**SELECTED EXCERPT**

[START]

Ok I'll hit it with a blanket spray. How long after application should I wait to water?


----------



## Greendoc (Mar 24, 2018)

24 hours at least


----------



## Jeremy3292 (Apr 30, 2020)

Greendoc said:


> Jeremy3292 said:
> 
> 
> > Greendoc said:
> ...


This is great info - thanks!

One last thing - 4 oz per acre of Sulfentrazone is dependent on what % AI you are using. What is your % for this 4 oz example?


----------



## SCGrassMan (Dec 17, 2017)

@Jeremy3292 What he is referring to is 4 ounces of active ingredient per acre. You have to calculate what that is by reading the label of the product you are applying.

@Greendoc if I can only afford one of the fancier products you're recommending, should I do Quicksilver + Imaz, or Certainty + Imaz?


----------



## Jeremy3292 (Apr 30, 2020)

SCGrassMan said:


> @Jeremy3292 What he is referring to is 4 ounces of active ingredient per acre. You have to calculate what that is by reading the label of the product you are applying.


I don't believe that is correct. It would be 4 oz of the product you are using per acre, not 4 oz of AI per acre.

In hindsight after rereading his post, he did say 4 oz of Dismiss which is 39.6% pure sulfentrazone or 1.584 oz AI per acre.


----------



## SCGrassMan (Dec 17, 2017)

Jeremy3292 said:


> SCGrassMan said:
> 
> 
> > @Jeremy3292 What he is referring to is 4 ounces of active ingredient per acre. You have to calculate what that is by reading the label of the product you are applying.
> ...


That would be an uncharacteristic for Greendoc. But assuming that he meant the product, all people putting out products should be putting it out based on what the label says is the amount of active ingredient. 100% he knows that 4 oz of his Dismiss is 1.584 ounces if that is what he meant.

Always always ALWAYS read the label, no matter what The Internet tells you.

[END]

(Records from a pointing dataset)

[START]

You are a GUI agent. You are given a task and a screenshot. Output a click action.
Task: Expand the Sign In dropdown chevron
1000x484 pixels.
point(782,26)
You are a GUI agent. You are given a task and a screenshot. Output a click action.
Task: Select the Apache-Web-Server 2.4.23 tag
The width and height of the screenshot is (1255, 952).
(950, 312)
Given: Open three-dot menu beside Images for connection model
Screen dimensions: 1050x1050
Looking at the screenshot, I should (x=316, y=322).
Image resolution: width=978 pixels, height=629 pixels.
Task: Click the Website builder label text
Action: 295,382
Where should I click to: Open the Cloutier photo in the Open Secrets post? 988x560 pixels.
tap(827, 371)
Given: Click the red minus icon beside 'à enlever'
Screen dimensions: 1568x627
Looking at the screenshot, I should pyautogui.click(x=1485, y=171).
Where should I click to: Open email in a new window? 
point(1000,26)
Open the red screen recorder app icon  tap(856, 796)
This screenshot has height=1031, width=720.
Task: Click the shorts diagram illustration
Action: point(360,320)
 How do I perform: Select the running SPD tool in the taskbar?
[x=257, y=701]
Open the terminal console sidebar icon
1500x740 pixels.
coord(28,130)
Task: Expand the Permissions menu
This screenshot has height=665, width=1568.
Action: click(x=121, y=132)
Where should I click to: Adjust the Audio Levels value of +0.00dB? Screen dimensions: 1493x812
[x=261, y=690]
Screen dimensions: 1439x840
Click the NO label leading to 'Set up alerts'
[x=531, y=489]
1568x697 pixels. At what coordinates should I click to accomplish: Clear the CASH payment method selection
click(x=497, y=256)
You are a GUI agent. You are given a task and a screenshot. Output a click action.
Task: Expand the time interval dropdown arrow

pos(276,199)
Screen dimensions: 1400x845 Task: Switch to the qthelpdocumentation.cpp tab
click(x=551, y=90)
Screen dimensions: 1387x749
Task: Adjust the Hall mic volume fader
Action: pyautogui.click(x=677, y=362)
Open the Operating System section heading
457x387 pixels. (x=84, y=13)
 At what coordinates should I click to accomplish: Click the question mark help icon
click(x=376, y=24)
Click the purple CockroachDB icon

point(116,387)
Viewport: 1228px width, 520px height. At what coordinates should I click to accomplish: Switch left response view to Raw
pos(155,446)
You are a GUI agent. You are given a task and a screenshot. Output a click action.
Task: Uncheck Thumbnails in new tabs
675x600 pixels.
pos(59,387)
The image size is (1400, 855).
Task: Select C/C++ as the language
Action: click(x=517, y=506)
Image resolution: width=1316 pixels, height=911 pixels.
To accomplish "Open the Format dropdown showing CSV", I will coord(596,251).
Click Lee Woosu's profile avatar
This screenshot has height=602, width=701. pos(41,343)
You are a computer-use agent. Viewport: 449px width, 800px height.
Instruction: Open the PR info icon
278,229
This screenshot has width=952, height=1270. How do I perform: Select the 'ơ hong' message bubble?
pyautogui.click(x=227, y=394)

[END]

In two sentences, sum up the forum thread on sulfentrazone shown above.

A participant planning a blanket spray asks how long to wait before watering and is told at least 24 hours. Others then dispute whether the 4 oz per acre sulfentrazone rate means active ingredient or product, with one concluding it referred to 4 oz of Dismiss (39.6% sulfentrazone, or 1.584 oz active ingredient per acre) and another urging everyone to always read the label.